Подбежала Светлана Александровна. Растрепанная, испуганная, в длинном халате. Обняла мужа.
— Спасибо, не надо, спасибо, — повторял Кузьма Георгиевич, — я сам дойду.
И снова по коридору раздались тяжелые, громкие шаги: стук-шлеп, стук-шлеп, пока не стихли они за дверью комнаты.
Я долго стоял в коридоре, не мог уйти. Сам не знаю, чего я ждал. А когда направился к себе, вдруг зазвонил телефон. Кто это сдурел? Так поздно...
Никого, только потрескивания. Я повесил трубку, чертыхнулся и шагнул от телефона, но вдруг он снова зазвонил как ошалелый.
— Алло, слушаю!
В ухо ворвался голос, восторженный, звонкий:
— Леонид Михайлович, Леонид Михайлович! Я просто так звоню! Мне хорошо. Брожу по городу, и мне хорошо, сам не знаю даже почему. Я пересчитал все колонны у Казанского, а потом пошел по Невскому.

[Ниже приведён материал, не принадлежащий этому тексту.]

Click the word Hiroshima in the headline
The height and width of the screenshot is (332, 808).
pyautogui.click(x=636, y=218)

Народу много, белые ночи. Хотите, вместе погуляем?
Это был Саня. Звонит мне, когда ему хорошо. То он влюбился, то опять влюбился, то еще раз влюбился, и ему хорошо. Когда ему плохо — трудно его утешить. А сейчас ему хорошо. И звонок его — как подарок. Будит меня иногда даже посреди ночи. И не рассердишься. За что?

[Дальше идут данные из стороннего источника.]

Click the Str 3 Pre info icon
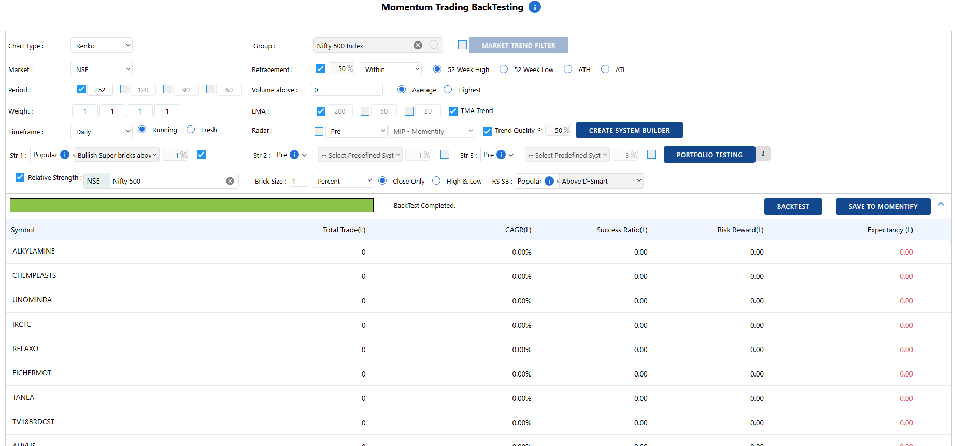click(x=501, y=155)
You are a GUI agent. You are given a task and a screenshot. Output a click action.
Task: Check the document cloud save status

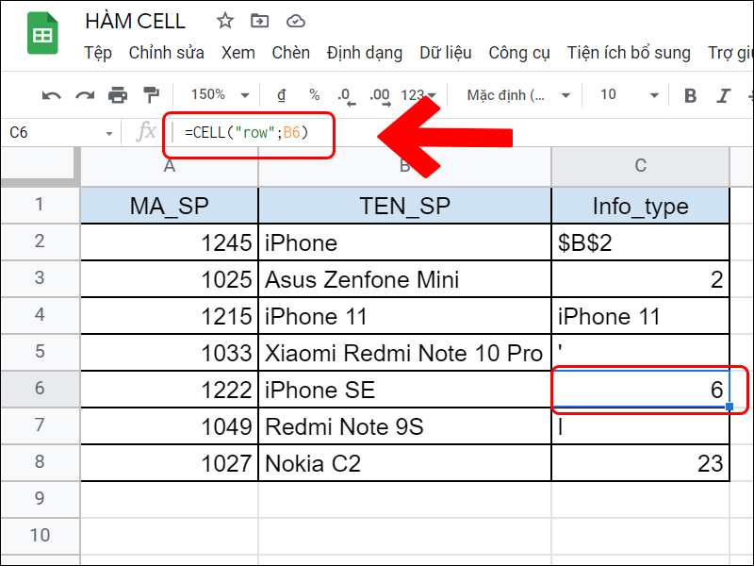(x=293, y=21)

— Ты молодчина, Саня. Это хорошо, когда хорошо. Я не смогу. Устал. Всего тебе хорошего. До завтра.
— До завтра, Леонид Михайлович. Простите, Леонид Михайлович. До завтра!
Вот чудак человек! Да нет, никакой он вовсе и не чудак. Всем неплохо бы такую чудаковатость. Он просто живет, радуется. Споткнется, встанет и снова радуется. Ему хочется жить! Жить! Жить! Надо непременно жить!
Опять звонок. Забыл что-нибудь досказать.
— Алло, слушаю, Саня.
Кто-то дышит тяжело, прерывисто. Долгое молчание. Так иногда разыгрывают. Вот-вот послышится тоненький, нарочито писклявый голосок и скажет какую-нибудь ерунду. Но нет, не разыгрывают. Тревожный вопрос:
— Здесь живет Леонид Михайлович?
— Здесь.
— Можно его к телефону?
— Ну, я у телефона...
И дальше что-то малопонятное. Взволнованный женский голос говорит о больнице, о Кате, потом о мотоцикле... Я ничего не понимаю.
— Постойте, кто это говорит?
— Вы меня не знаете, я подруга Кати.